Tierpräparat, Draht, Papiermaché, Wachs und Acrylfarbe
Und für alle die daran zweifeln, dass selbst die Erschaffung kleiner «Denkmäler» oft übermenschlich grosse Anstrengungen erfordern, hier meine Anleitung zur Herstellung eines Seerosenblattes.
[1]
Blattform aufzeichnen, Seidenpapier in 6 Lagen der Form entsprechend zuschneiden.
Draht für die Blatt-Mittelrippe, die Seitenrippen und den Stil in die passende Länge bringen
und mit Metall-Leim gut verkleben.
[2]
Seidenpapierblätter auf der Oberseite der Drahtrippen in 4 Lagen, auf der Unterseite in 2 Lagen
mit Kleister vorsichtig aufkleben.
[3]
Nach dem Trocknen mit Acrylfarbe in einem hellen Ton grundieren.

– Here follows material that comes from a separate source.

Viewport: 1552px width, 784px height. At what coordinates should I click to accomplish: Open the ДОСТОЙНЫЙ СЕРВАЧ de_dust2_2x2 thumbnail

Wachs in einer feuerfesten Form auf Kochplatte oder ähnlichem so stark erhitzen, dass dieser leicht zu rauchen beginnt. Beide Blattseiten in den Wachsdampf halten.
Blatt abkühlen lassen und Vorgehen wiederholen, bis sich eine dünne Wachsschicht gebildet hat.
ACHTUNG FEUERGEFAHR!
Bei zu starker Erhitzung und Unreinheiten im Wachs kann dieser Feuer fangen. Unbedingt eine feuerfeste Abdeckung für das verwendete Gefäss bereit halten, um allfällige Flammen schnell ersticken zu können. Niemals mit Wasser zu löschen versuchen. Anwendung auf eigene Gefahr.
[4]
Definitive Koloration auftragen. Bei helleren Blattstellen die bereits aufgetragene Grundierung
durchscheinen lassen.
[5]
Abschliessend auf der Blattoberseite nochmals eine dünne Schicht Wachs aufdampfen.
(Siehe unter [3] – Feuergefahr)
Mit Mikrofasertuch die Oberfläche polieren und gegebenenfalls etwas nachkolorieren.